### [EXTRAIT DU DOCUMENT]
<<<<
Je parle de la densité du quartier qui permet d'accueillir un grand nombre d'habitants tout en préservant une large place pour les espaces publics et les espaces verts. Chacun s'est rendu compte pendant le confinement à quel point la ville de Bordeaux est minérale. Premièrement, nous avons fait en sorte qu'Euratlantique porte réellement cet aspect d'agrément liée à la présence d'arbres et d'espaces verts et leur rôle en matière de régulation des températures et d'absorption des eaux de pluie. Deuxièmement, on a beaucoup travaillé sur la désartificialisation des sols. L'objectif est de stopper à notre échelle ce mouvement d'artificialisation massive des sols en France et en Gironde, de surcroît si c'est pour construire des formes urbaines peu dense. Mais il ne faut pas pour autant arrêter de construire, ce serait une erreur monumentale qui pénaliserait d'abord les plus modestes ! A Euratlantique, on construit des quartiers deux fois plus denses que le tissu classique des échoppes bordelaises qui est très insuffisant pour répondre aux besoins. En contrepartie, il y a beaucoup plus de mise en commun des espaces publics et des espaces verts et beaucoup moins de jardins privés.

On a donc fait le choix d'assumer une certaine hauteur même si les tours comme Hyperion ne vont pas se multiplier. Mais, par exemple, mathématiquement, si on supprimait trois étages dans les constructions d'Euratlantique, pour récupérer la surface perdue il faudrait tout simplement supprimer le futur jardin de l'Ars, qui s'étendra sur 10 hectares rive gauche.

Hypérion Bordeaux Euratlantique

La tour Hypérion construite par Eiffage avec une structure mêlant béton et bois culmine à 55 mètres de haut (crédits : Agence APPA).

Paradoxalement, les espaces verts sont pour l'instant encore plutôt rares à Bordeaux Euratlantique. A quelle date le jardin de l'Ars sera-t-il livré ?
>>>>
### [OBJECTIF A]
Recopiez à l'identique les lignes du jeu de données de pointage, depuis celle qui contient « Screen dimensions: 668x1142 » jusqu'à la dernière ligne, toutes deux comprises.

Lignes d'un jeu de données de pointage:
<<<<
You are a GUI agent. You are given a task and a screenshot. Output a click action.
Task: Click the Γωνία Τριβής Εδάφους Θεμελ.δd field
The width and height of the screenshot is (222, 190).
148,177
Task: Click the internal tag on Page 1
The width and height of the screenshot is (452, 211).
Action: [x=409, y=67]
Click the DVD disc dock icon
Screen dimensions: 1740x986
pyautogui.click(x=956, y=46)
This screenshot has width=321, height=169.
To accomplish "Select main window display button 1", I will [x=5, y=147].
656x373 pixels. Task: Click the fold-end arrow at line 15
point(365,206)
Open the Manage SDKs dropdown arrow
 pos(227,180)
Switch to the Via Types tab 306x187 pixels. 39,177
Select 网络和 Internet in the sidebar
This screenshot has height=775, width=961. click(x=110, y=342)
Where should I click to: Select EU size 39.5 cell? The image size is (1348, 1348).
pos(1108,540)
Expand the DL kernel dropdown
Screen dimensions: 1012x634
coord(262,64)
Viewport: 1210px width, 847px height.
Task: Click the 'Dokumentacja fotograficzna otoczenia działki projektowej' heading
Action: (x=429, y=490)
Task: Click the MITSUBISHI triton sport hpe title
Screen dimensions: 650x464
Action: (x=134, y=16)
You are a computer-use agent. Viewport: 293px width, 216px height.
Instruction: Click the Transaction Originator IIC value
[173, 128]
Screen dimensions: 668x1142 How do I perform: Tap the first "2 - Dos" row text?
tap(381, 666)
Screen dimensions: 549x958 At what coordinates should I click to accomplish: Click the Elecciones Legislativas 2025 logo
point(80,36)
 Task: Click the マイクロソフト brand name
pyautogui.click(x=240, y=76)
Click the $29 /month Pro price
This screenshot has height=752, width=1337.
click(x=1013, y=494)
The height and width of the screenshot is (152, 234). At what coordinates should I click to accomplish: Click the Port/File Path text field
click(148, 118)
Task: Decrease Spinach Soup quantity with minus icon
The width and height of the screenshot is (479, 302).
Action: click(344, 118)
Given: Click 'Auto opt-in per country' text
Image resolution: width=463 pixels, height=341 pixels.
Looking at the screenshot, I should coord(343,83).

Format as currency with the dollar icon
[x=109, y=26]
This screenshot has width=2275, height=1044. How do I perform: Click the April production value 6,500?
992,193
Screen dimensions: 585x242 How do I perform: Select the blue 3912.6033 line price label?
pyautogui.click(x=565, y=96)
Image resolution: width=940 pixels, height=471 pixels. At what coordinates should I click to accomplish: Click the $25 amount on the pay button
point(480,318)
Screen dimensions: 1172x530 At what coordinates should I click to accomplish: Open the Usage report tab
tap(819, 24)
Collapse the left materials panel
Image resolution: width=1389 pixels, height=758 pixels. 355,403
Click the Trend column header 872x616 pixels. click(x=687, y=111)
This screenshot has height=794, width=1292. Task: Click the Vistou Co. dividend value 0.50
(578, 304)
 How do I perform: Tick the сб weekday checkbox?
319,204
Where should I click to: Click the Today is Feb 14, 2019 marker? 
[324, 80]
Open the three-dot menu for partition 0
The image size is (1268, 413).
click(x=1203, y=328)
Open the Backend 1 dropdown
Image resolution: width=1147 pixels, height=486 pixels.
>>>>
### [OBJECTIF B]
Poursuivez le texte sur le quartier Bordeaux Euratlantique à partir de l'endroit où il s'arrête.

### [RÉPONSE A]
Screen dimensions: 668x1142 How do I perform: Tap the first "2 - Dos" row text?
tap(381, 666)
Screen dimensions: 549x958 At what coordinates should I click to accomplish: Click the Elecciones Legislativas 2025 logo
point(80,36)
 Task: Click the マイクロソフト brand name
pyautogui.click(x=240, y=76)
Click the $29 /month Pro price
This screenshot has height=752, width=1337.
click(x=1013, y=494)
The height and width of the screenshot is (152, 234). At what coordinates should I click to accomplish: Click the Port/File Path text field
click(148, 118)
Task: Decrease Spinach Soup quantity with minus icon
The width and height of the screenshot is (479, 302).
Action: click(344, 118)
Given: Click 'Auto opt-in per country' text
Image resolution: width=463 pixels, height=341 pixels.
Looking at the screenshot, I should coord(343,83).

Format as currency with the dollar icon
[x=109, y=26]
This screenshot has width=2275, height=1044. How do I perform: Click the April production value 6,500?
992,193
Screen dimensions: 585x242 How do I perform: Select the blue 3912.6033 line price label?
pyautogui.click(x=565, y=96)
Image resolution: width=940 pixels, height=471 pixels. At what coordinates should I click to accomplish: Click the $25 amount on the pay button
point(480,318)
Screen dimensions: 1172x530 At what coordinates should I click to accomplish: Open the Usage report tab
tap(819, 24)
Collapse the left materials panel
Image resolution: width=1389 pixels, height=758 pixels. 355,403
Click the Trend column header 872x616 pixels. click(x=687, y=111)
This screenshot has height=794, width=1292. Task: Click the Vistou Co. dividend value 0.50
(578, 304)
 How do I perform: Tick the сб weekday checkbox?
319,204
Where should I click to: Click the Today is Feb 14, 2019 marker? 
[324, 80]
Open the three-dot menu for partition 0
The image size is (1268, 413).
click(x=1203, y=328)
Open the Backend 1 dropdown
Image resolution: width=1147 pixels, height=486 pixels.

### [RÉPONSE B]
Sur les espaces verts, il y a effectivement un enjeu de la temporalité de la production. Rive droite, nous avons débuté Euratlantique par la création du parc aux Angéliques pour changer l'image du quartier et le jardin Suzanne Lenglen suivra dès le printemps prochain. Rive gauche, sur le jardin de l'Ars, on a procédé différemment, c'est vrai. Il y a eu du retard. C'est parce qu'on a cassé le marché et relancé la procédure parce que nous n'étions pas satisfait de la proposition initiale qui était trop étriquée. On a finalement réussi à doubler cet espace vert sans pour autant réduire les surfaces construites sur le périmètre. C'est un gros travail qui s'accompagne de toute une stratégie de suppression des canalisations pluviales enterrées avec les services de Bordeaux Métropole. Le jardin arrivera fin 2021 ou début 2022. Et, au total, entre 2014 et aujourd'hui, je pense qu'on a augmenté d'environ 30 % la surface des espaces verts et des sols naturels à Euratlantique.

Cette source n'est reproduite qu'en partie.